Simulation and Experimental Study of Intake Air Flow Pulsation and Resolution for a 2-Cylinder Uneven Firing (0°-540°) Naturally Aspirated and Turbocharged CPCB II Diesel Engine

Development of a 2-cylinder uneven firing engine from a 4-cylinder parent engine is associated with variation in air mass flow due to the combined effects of both engine downsizing as well the large firing gap between the cylinders especially 540°. This affects the turbocharger performance & durability and engine emissions due to fluctuations in the air mass flow. This paper investigates the effects of engine geometries such as stroke, valve overlap, cam profiles, intake and exhaust manifold configuration and surge tank effect through one-dimensional thermodynamic simulations and experimental tests, thus reducing the pulsation effect by 85%. Two engine configurations - naturally aspirated engine for 15 kVA power rating and turbocharged version for 30 kVA power rating were considered for the development study.

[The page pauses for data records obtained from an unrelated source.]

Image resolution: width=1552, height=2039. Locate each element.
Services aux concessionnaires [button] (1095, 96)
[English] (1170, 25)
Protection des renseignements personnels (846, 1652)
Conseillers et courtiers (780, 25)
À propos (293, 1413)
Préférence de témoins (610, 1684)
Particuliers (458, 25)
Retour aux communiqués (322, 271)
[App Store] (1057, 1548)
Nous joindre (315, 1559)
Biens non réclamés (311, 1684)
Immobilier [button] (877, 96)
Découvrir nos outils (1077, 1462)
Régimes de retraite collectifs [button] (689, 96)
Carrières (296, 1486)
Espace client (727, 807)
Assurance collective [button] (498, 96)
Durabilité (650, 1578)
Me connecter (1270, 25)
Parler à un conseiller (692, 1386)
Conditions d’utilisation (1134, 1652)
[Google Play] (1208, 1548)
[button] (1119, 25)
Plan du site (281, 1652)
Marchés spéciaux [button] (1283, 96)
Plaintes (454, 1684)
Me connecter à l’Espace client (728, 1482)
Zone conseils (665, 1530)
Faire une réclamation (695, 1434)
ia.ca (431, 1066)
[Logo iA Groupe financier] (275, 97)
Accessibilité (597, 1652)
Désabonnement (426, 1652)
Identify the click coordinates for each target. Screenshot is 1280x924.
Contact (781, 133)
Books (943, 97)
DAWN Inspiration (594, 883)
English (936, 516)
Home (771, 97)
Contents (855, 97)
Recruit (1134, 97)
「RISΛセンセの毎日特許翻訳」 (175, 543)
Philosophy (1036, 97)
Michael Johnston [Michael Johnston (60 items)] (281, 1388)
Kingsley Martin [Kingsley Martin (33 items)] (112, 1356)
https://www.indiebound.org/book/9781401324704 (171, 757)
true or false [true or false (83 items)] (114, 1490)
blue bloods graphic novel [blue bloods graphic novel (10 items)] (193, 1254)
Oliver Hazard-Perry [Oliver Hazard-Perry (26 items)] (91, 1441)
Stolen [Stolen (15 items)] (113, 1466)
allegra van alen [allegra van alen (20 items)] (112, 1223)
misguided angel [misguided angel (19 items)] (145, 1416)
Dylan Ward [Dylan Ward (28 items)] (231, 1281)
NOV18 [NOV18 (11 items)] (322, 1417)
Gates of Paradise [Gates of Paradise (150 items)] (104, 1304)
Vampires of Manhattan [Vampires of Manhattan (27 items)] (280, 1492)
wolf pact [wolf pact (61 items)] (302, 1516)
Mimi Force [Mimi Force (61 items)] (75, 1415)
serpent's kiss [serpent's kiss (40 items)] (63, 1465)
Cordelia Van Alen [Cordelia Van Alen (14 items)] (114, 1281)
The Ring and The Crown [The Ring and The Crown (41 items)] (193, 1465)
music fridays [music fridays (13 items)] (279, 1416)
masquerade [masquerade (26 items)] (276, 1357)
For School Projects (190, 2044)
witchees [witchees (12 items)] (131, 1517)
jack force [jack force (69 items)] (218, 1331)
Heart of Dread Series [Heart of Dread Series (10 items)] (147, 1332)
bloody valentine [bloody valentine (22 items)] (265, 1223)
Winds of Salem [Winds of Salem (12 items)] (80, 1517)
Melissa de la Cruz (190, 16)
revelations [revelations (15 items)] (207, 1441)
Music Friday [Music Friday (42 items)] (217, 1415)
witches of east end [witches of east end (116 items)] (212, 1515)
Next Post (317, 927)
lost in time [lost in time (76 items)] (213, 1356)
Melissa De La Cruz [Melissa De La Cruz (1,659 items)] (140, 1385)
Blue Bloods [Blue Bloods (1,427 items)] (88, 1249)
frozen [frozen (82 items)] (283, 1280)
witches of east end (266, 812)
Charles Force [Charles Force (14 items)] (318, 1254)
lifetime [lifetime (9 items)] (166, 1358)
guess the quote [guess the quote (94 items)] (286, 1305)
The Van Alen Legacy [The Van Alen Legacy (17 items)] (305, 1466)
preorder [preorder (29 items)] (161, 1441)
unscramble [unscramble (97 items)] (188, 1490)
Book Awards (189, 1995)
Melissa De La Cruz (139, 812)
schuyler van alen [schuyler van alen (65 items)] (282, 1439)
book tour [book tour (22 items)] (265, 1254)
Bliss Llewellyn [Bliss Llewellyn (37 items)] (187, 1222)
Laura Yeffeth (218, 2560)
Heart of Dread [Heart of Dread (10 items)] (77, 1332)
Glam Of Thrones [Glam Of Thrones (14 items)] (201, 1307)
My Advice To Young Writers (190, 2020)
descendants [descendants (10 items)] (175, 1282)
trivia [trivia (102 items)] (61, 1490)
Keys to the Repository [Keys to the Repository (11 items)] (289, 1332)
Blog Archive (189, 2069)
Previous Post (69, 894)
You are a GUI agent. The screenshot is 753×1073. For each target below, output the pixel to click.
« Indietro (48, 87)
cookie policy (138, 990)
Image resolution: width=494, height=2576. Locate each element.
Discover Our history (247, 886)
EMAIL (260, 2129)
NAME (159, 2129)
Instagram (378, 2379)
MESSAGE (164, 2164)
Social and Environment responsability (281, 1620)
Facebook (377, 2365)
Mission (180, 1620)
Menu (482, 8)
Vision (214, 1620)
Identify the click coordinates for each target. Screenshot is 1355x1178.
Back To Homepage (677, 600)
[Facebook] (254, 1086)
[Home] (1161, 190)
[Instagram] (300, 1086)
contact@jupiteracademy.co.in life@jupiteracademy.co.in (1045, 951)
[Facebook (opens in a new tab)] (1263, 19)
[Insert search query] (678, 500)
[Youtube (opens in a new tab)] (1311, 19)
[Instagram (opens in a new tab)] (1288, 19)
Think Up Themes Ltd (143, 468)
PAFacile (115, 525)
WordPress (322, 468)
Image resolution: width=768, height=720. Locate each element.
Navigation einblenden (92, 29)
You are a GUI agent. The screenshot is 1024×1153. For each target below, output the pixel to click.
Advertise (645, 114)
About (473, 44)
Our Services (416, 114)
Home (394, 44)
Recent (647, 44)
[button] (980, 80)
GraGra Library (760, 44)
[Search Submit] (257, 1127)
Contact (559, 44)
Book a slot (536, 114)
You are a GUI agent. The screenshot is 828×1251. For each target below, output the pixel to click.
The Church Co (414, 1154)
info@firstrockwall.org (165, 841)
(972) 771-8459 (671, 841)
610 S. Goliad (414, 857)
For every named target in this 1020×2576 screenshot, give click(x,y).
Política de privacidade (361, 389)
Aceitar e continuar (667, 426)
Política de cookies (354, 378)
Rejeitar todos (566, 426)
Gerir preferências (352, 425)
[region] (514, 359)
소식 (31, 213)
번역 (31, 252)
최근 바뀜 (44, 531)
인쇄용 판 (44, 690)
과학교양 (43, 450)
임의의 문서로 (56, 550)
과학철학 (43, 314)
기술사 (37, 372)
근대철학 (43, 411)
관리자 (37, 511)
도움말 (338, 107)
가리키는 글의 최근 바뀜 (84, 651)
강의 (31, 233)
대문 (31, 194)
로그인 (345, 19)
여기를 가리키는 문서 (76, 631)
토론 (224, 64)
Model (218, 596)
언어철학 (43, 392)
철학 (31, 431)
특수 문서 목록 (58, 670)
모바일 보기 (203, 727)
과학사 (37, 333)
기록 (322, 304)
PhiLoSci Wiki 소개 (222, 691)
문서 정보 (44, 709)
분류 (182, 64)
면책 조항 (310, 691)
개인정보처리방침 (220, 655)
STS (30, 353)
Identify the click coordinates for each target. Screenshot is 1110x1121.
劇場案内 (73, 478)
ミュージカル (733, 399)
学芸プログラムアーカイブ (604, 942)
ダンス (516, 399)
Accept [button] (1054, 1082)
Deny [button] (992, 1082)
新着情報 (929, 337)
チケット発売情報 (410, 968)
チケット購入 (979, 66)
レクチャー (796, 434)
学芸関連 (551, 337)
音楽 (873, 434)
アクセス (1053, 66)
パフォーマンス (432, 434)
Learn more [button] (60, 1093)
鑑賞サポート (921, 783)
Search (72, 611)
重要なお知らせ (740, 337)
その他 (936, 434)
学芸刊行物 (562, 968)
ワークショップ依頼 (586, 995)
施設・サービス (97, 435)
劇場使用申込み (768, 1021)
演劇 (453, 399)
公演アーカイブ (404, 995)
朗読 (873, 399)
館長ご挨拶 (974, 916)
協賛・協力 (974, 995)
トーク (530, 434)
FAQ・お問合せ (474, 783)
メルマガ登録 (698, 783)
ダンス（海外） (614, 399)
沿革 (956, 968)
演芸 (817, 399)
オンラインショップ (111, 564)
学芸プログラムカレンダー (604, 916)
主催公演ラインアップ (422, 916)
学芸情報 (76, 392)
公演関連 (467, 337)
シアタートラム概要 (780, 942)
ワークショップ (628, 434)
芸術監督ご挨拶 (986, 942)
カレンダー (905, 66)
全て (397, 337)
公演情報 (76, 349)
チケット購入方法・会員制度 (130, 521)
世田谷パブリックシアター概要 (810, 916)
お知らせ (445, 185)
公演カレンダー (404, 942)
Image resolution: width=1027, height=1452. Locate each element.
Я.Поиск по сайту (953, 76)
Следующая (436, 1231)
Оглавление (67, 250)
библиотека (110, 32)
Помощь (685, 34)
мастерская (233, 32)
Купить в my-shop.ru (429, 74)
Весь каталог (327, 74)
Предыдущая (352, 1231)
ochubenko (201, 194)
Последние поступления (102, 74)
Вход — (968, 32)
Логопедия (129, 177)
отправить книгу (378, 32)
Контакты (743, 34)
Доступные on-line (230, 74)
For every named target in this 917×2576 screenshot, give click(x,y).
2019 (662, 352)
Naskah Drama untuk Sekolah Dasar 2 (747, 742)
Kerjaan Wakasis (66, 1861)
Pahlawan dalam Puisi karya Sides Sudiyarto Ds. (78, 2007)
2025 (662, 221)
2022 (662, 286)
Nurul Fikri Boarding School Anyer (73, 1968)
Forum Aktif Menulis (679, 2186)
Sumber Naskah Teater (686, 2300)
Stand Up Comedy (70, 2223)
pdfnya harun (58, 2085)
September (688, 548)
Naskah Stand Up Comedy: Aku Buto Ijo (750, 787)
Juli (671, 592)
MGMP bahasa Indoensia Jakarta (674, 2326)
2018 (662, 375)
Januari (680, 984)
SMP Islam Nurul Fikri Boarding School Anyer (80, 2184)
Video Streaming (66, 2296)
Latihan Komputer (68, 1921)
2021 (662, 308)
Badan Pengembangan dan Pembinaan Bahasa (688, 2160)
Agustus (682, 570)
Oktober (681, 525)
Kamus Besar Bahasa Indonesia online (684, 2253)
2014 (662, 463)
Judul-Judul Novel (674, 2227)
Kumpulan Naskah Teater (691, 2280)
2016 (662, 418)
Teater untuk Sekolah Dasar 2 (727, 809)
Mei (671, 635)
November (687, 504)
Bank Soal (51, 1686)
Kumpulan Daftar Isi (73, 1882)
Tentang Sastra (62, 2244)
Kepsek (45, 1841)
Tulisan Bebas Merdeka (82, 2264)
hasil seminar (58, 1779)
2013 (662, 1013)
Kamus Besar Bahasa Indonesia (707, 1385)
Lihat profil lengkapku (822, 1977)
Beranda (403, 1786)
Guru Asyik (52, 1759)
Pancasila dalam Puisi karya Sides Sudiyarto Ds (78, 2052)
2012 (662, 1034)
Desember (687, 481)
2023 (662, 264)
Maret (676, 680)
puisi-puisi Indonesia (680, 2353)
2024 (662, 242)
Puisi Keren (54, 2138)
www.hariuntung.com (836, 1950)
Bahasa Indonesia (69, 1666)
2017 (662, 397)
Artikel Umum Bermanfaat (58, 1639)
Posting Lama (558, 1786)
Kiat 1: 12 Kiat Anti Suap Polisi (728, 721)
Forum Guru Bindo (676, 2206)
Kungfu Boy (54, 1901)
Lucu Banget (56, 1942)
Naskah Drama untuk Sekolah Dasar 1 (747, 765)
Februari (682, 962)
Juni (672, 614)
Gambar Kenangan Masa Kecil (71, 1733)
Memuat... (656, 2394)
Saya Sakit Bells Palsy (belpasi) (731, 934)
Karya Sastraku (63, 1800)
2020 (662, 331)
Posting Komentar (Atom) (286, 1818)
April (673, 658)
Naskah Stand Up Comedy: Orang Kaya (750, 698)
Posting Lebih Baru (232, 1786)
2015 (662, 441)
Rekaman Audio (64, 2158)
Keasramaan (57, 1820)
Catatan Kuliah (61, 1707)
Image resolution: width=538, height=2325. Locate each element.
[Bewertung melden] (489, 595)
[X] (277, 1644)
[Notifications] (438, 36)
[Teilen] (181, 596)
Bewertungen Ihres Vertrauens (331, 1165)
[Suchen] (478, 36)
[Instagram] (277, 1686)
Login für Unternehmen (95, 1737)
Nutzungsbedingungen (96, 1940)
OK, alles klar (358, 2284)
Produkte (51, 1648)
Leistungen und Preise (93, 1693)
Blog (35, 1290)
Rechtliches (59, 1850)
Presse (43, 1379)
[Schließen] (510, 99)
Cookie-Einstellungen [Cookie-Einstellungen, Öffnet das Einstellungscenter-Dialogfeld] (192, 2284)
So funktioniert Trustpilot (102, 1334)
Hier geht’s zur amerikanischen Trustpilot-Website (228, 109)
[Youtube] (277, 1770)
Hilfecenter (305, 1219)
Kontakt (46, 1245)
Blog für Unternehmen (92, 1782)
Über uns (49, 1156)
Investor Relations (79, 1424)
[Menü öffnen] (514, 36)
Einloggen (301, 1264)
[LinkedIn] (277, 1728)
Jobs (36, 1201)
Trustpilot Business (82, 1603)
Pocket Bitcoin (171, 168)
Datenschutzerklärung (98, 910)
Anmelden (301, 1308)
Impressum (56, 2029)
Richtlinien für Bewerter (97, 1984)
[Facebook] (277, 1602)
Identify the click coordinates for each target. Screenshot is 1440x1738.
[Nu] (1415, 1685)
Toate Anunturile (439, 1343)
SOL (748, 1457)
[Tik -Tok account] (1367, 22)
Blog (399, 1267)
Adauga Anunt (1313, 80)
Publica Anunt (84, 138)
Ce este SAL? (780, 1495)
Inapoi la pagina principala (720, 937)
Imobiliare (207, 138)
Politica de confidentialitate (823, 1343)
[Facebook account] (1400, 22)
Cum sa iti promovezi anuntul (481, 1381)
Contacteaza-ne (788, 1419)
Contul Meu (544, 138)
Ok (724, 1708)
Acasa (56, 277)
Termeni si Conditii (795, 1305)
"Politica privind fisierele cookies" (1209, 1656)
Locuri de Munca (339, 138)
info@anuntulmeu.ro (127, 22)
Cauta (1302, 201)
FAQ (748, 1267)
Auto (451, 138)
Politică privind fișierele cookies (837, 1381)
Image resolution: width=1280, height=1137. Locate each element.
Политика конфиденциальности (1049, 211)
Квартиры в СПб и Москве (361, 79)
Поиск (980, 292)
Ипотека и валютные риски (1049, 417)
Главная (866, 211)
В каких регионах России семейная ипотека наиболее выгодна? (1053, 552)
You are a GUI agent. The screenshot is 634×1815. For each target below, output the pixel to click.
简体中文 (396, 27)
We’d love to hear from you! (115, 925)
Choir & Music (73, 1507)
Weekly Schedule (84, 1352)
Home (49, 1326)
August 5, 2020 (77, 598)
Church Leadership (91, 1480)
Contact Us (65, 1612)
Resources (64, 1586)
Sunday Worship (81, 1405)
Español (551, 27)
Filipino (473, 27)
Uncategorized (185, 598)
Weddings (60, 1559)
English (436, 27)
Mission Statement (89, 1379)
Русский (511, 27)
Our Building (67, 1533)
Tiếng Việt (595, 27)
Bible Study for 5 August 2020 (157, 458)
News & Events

The former was evaluated with different cam profiles and stroke which effected in reducing the air mass flow pulse variation by 80% and the latter by combination of different turbocharger trims and dampening tank resulting in 85% reduction.

Experimental tests were carried out for all the engine configurations on an instrumented engine test bench and the results observed were with 98% adherence to the simulation results and could meet the Indian Genset emission norms CPCB-II (Equivalent to EU Stage IIIA norms) comfortably.